**GOAL OF THE EXERCISE:**
The lines to repeat are those below from the one containing "Task: Select the paw print pet icon" down to the one containing "You are a computer-use agent. Viewport: 1536px", both included; reproduce them exactly and nothing else.

*** Opening of DATASET ENTRIES ***

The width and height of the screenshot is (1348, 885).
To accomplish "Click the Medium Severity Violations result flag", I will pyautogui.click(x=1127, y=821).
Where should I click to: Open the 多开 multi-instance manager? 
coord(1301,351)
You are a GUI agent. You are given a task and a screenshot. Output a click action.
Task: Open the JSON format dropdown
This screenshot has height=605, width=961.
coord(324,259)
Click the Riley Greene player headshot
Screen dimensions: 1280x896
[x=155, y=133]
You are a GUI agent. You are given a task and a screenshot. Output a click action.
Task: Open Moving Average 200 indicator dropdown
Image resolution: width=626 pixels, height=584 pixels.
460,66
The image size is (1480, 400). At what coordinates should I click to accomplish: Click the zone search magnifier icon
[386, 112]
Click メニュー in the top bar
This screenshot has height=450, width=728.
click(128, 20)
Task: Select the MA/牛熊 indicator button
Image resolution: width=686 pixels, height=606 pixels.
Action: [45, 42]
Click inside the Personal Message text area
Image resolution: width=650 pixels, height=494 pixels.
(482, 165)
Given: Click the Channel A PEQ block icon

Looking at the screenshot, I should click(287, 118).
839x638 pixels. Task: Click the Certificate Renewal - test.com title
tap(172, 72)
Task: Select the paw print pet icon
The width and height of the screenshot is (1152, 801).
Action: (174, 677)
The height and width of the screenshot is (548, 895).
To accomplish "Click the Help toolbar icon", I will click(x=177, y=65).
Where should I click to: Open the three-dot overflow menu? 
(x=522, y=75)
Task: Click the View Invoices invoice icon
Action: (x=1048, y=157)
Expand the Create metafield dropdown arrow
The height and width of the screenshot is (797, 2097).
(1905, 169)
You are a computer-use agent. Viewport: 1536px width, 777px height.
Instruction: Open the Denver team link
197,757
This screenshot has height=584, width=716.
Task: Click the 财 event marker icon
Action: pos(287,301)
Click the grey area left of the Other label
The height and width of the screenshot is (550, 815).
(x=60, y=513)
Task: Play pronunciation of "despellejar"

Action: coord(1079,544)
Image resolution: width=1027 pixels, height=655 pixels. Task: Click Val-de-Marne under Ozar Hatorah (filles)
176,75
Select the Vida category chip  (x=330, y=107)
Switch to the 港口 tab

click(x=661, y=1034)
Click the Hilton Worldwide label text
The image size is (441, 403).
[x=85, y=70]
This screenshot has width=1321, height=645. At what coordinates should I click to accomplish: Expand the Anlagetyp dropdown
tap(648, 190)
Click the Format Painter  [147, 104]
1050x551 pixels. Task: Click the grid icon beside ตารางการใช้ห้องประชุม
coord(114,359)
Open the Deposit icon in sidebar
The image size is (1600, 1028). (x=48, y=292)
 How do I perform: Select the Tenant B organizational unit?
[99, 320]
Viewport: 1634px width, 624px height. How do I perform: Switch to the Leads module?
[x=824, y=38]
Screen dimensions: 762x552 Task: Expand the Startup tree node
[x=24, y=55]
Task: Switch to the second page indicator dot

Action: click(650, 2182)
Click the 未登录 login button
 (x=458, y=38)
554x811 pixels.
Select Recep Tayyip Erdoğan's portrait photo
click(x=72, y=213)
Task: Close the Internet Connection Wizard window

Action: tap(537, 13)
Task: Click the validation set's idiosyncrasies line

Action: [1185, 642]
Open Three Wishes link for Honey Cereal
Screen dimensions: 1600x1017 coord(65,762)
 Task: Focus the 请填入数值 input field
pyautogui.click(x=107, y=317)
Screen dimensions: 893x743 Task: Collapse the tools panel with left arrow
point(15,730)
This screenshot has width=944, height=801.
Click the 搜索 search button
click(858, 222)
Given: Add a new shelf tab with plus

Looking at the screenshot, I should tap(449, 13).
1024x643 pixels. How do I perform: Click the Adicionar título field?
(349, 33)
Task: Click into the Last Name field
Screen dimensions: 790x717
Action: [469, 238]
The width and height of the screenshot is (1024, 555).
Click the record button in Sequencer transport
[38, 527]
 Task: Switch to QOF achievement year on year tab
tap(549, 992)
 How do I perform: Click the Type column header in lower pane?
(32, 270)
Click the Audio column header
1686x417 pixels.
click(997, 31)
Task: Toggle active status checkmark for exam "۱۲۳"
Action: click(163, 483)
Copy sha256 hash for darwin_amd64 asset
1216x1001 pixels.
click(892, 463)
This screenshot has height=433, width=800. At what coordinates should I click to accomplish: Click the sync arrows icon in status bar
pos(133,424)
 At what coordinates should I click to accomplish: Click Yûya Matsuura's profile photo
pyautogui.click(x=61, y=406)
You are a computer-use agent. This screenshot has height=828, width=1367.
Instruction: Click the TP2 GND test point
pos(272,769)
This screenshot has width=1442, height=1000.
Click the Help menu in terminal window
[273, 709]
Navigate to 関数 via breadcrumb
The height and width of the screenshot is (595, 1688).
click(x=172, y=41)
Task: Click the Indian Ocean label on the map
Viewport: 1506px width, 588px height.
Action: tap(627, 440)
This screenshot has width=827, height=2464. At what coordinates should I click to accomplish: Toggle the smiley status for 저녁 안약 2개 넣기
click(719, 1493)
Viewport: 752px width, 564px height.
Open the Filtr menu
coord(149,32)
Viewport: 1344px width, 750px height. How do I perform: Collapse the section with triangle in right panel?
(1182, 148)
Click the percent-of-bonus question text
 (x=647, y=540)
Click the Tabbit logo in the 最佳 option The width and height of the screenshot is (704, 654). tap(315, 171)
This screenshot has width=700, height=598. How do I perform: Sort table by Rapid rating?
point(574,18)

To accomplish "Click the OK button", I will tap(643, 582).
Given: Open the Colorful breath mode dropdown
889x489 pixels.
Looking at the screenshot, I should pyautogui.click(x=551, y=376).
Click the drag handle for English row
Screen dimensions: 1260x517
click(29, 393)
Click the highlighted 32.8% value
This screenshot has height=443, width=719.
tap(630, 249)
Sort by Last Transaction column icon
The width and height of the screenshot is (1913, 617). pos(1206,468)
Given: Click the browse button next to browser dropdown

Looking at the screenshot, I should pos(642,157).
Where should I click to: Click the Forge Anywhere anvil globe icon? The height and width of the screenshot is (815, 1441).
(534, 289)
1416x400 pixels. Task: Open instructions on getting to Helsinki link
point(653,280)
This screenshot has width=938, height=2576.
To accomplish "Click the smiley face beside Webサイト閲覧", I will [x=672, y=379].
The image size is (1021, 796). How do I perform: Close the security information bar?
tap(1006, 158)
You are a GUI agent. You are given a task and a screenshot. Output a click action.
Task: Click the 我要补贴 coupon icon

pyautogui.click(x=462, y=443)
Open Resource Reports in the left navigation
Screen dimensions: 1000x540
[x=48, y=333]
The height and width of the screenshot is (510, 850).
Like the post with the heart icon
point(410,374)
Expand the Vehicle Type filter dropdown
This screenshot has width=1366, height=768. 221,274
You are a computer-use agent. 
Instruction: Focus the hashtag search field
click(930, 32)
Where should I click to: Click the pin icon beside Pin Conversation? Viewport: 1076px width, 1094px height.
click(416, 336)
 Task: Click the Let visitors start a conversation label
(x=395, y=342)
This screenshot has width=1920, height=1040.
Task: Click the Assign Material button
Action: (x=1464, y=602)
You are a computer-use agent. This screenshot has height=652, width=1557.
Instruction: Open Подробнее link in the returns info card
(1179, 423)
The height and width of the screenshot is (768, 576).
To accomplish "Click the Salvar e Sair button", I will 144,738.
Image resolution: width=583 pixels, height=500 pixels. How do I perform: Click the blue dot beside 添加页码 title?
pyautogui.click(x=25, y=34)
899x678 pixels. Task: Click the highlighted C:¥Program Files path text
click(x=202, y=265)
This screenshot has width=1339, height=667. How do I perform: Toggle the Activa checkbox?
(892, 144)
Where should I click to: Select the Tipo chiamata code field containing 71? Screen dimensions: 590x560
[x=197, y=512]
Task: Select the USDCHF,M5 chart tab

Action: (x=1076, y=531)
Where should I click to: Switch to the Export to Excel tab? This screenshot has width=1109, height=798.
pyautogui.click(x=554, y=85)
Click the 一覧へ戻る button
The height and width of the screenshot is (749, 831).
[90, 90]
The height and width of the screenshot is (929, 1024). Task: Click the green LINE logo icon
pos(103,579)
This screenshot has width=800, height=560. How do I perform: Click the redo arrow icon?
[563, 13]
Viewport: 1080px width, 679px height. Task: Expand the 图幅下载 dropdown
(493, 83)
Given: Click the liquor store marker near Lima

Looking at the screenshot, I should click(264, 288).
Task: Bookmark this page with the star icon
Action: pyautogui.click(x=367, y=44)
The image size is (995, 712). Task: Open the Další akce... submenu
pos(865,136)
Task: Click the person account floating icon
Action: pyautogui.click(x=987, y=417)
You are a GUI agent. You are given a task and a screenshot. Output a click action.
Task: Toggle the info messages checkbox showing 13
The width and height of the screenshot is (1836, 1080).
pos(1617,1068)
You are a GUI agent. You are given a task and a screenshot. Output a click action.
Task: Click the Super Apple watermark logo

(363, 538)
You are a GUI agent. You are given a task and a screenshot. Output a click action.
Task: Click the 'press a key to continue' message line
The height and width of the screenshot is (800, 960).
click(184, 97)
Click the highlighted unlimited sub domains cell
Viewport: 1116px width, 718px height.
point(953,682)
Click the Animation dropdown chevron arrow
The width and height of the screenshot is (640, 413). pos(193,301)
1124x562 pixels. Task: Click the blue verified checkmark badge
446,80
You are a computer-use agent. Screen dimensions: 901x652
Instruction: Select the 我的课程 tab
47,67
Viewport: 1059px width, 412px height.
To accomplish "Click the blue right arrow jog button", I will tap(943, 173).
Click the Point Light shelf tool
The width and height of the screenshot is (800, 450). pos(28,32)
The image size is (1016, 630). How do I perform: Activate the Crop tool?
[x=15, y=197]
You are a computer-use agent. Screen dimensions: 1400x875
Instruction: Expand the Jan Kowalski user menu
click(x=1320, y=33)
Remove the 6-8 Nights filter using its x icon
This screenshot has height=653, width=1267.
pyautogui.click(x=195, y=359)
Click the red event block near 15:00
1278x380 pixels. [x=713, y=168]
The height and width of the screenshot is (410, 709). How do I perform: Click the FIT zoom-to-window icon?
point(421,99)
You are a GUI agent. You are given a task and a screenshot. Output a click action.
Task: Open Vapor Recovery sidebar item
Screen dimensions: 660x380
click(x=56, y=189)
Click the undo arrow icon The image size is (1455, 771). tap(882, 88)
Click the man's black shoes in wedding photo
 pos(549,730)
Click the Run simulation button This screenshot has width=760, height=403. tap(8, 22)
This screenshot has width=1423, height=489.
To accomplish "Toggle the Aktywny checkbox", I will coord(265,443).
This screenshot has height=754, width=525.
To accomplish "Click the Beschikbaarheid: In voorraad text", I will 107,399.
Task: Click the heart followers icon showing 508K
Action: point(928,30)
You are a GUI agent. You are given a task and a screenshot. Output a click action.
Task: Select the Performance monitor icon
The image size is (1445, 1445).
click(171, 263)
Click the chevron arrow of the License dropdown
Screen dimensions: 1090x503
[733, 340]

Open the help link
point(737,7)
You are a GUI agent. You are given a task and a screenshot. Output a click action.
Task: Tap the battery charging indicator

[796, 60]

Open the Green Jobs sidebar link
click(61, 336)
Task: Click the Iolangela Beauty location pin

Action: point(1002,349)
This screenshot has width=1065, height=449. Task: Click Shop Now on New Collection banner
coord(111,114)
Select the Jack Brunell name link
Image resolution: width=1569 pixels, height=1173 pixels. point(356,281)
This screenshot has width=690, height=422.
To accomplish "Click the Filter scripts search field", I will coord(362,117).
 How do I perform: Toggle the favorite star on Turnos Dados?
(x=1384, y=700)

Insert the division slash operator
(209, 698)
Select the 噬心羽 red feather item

*** Close of DATASET ENTRIES ***

**OUTPUT OF THE TASK:**
Task: Select the paw print pet icon
The width and height of the screenshot is (1152, 801).
Action: (174, 677)
The height and width of the screenshot is (548, 895).
To accomplish "Click the Help toolbar icon", I will click(x=177, y=65).
Where should I click to: Open the three-dot overflow menu? 
(x=522, y=75)
Task: Click the View Invoices invoice icon
Action: (x=1048, y=157)
Expand the Create metafield dropdown arrow
The height and width of the screenshot is (797, 2097).
(1905, 169)
You are a computer-use agent. Viewport: 1536px width, 777px height.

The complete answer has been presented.